(Problem to solve): Would you print out all of the data exactly and keep the pictures out of it?

Dataset entries:
——
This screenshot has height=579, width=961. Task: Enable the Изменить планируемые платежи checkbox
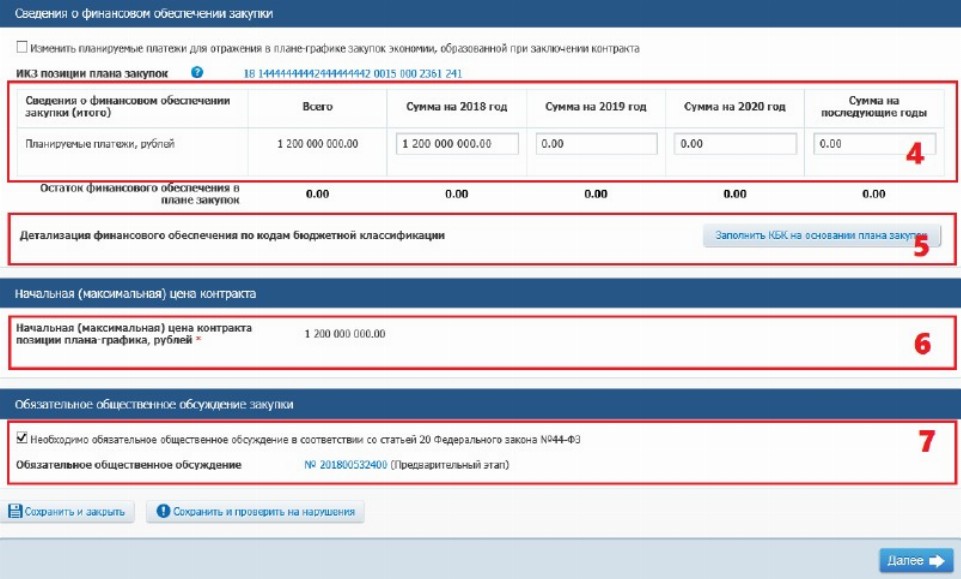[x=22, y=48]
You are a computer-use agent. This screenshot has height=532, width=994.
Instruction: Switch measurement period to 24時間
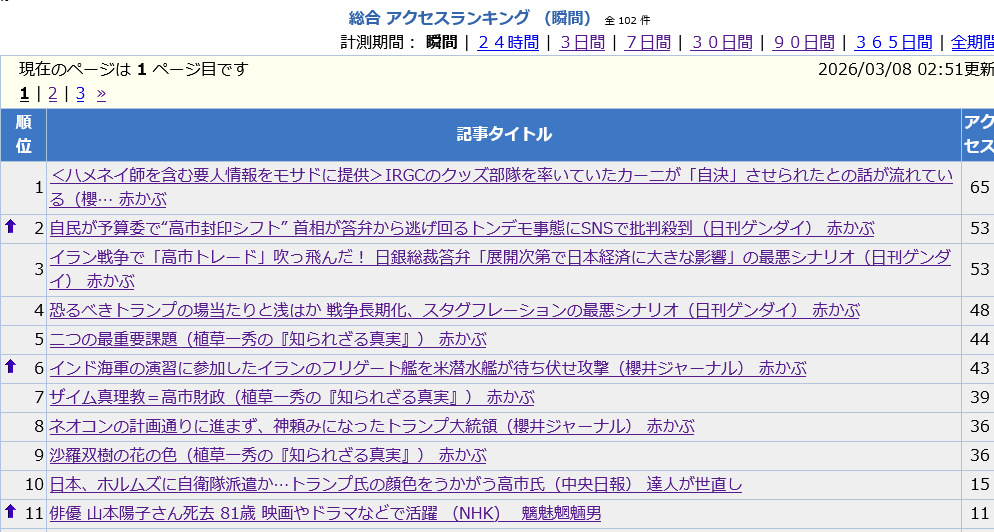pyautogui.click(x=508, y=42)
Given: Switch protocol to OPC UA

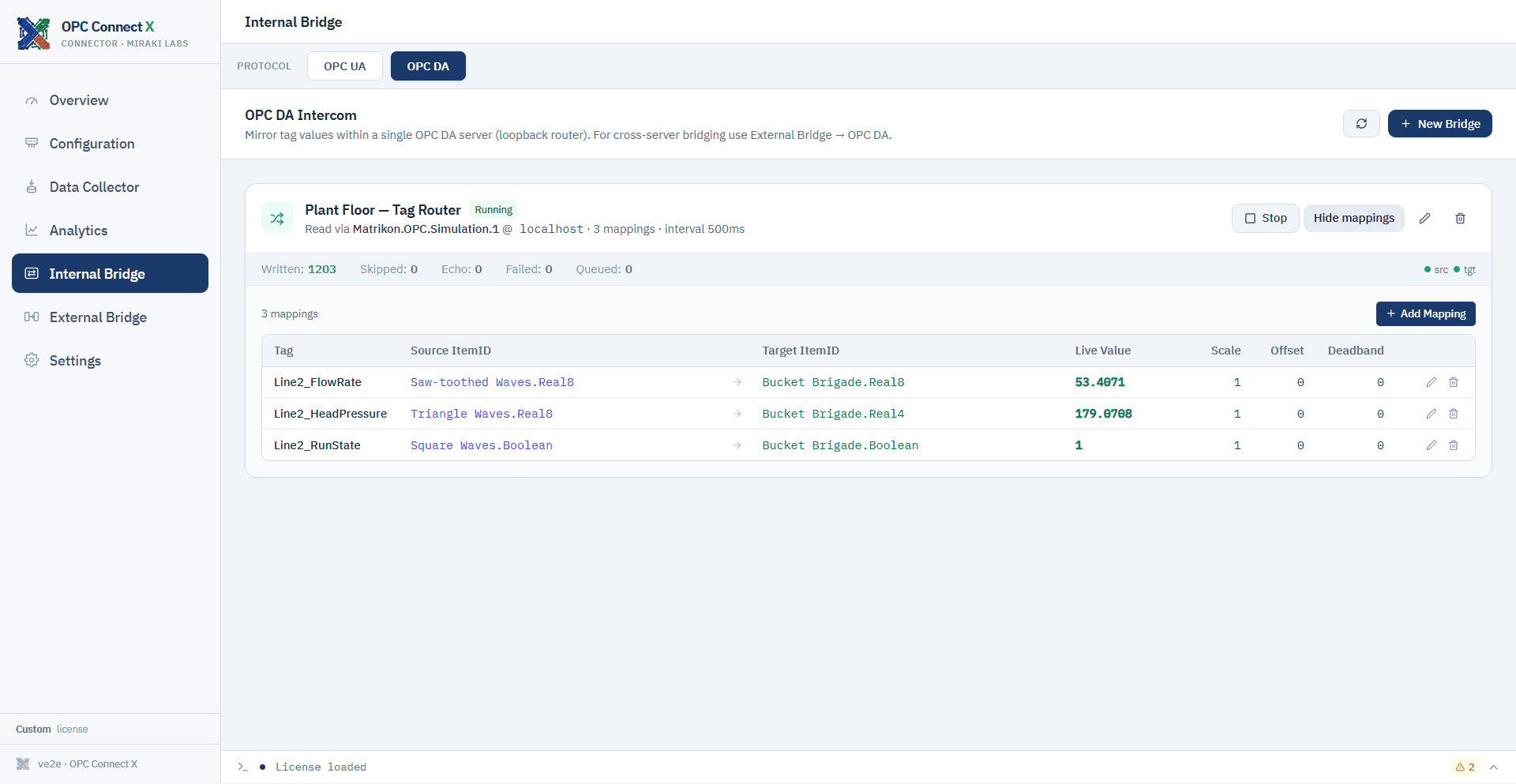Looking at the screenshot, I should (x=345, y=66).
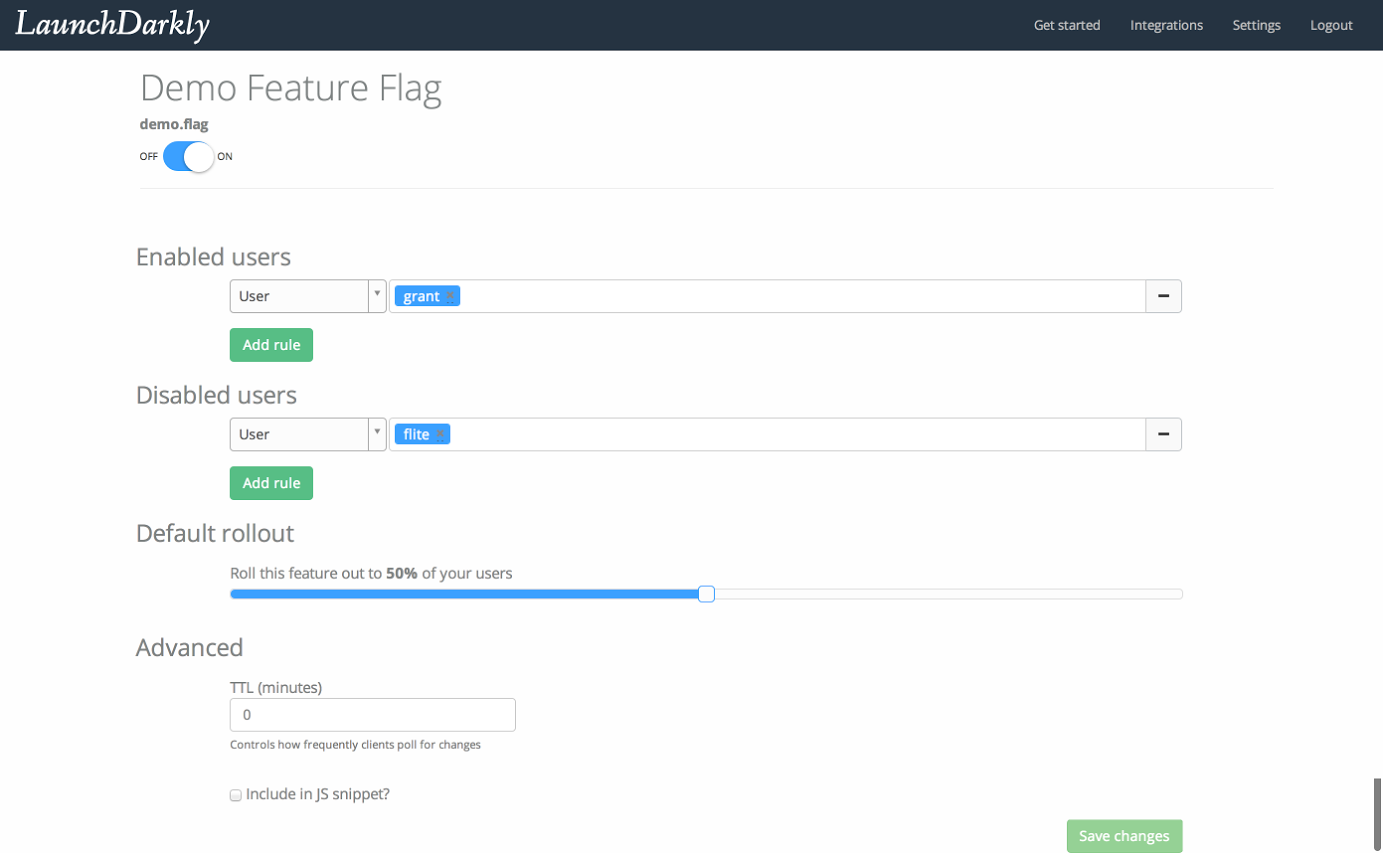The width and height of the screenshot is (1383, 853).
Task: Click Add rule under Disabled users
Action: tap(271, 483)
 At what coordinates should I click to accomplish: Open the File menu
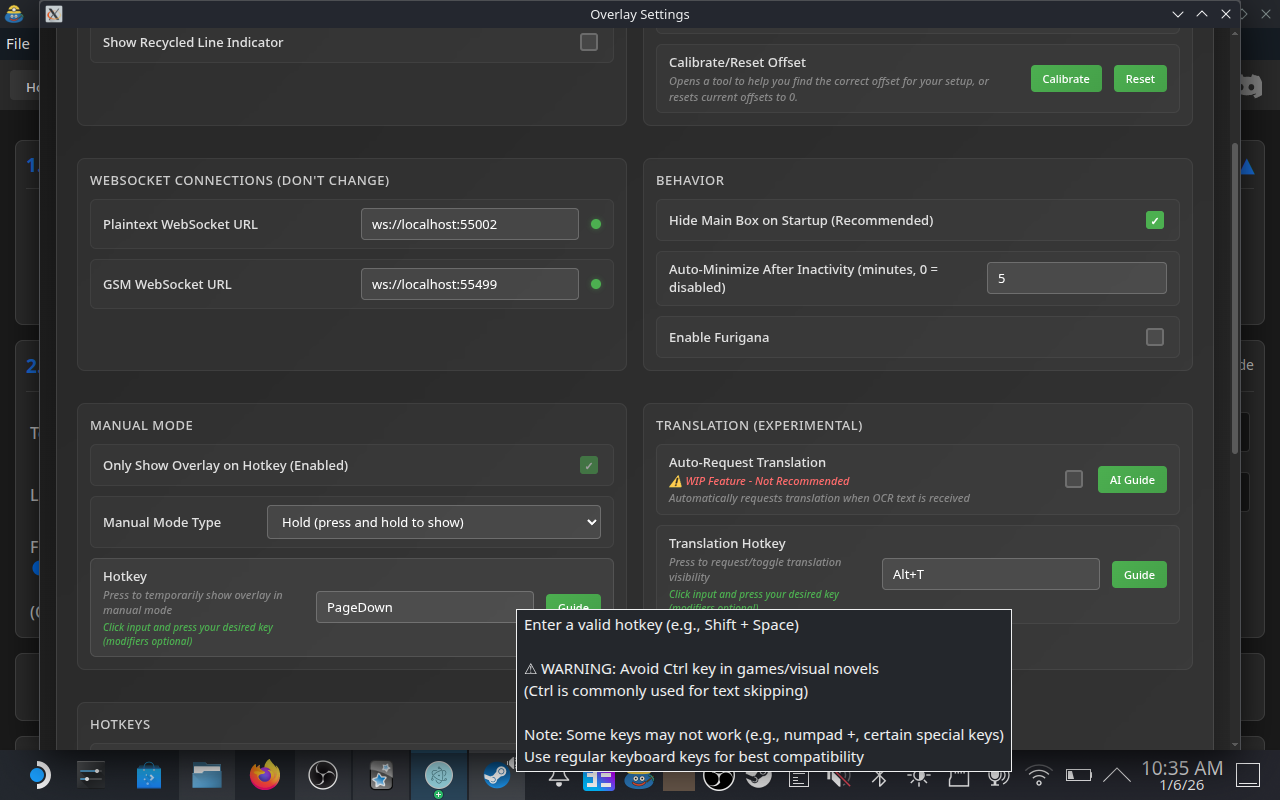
——
(Task solution):
This screenshot has height=579, width=961. Task: Enable the Изменить планируемые платежи checkbox
[x=22, y=48]
You are a computer-use agent. This screenshot has height=532, width=994.
Instruction: Switch measurement period to 24時間
pyautogui.click(x=508, y=42)
Given: Switch protocol to OPC UA

Looking at the screenshot, I should (x=345, y=66).
The width and height of the screenshot is (1383, 853).
Task: Click Add rule under Disabled users
Action: tap(271, 483)
 At what coordinates should I click to accomplish: Open the File menu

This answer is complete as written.